# The task
Wherever the string "Given" shows up in the material below, copy that line.

# Record excerpts
......

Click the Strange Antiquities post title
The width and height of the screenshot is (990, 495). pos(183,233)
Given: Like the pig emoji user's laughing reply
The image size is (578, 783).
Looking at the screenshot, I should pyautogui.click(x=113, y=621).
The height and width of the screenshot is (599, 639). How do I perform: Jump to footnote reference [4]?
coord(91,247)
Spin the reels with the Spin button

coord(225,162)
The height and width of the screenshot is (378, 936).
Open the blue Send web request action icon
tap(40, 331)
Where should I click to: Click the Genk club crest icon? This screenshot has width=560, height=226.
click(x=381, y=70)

......

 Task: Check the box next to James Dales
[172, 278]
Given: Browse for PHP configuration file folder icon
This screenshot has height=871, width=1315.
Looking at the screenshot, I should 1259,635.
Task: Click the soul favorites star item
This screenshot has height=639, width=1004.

......

# Response below
Given: Like the pig emoji user's laughing reply
Given: Browse for PHP configuration file folder icon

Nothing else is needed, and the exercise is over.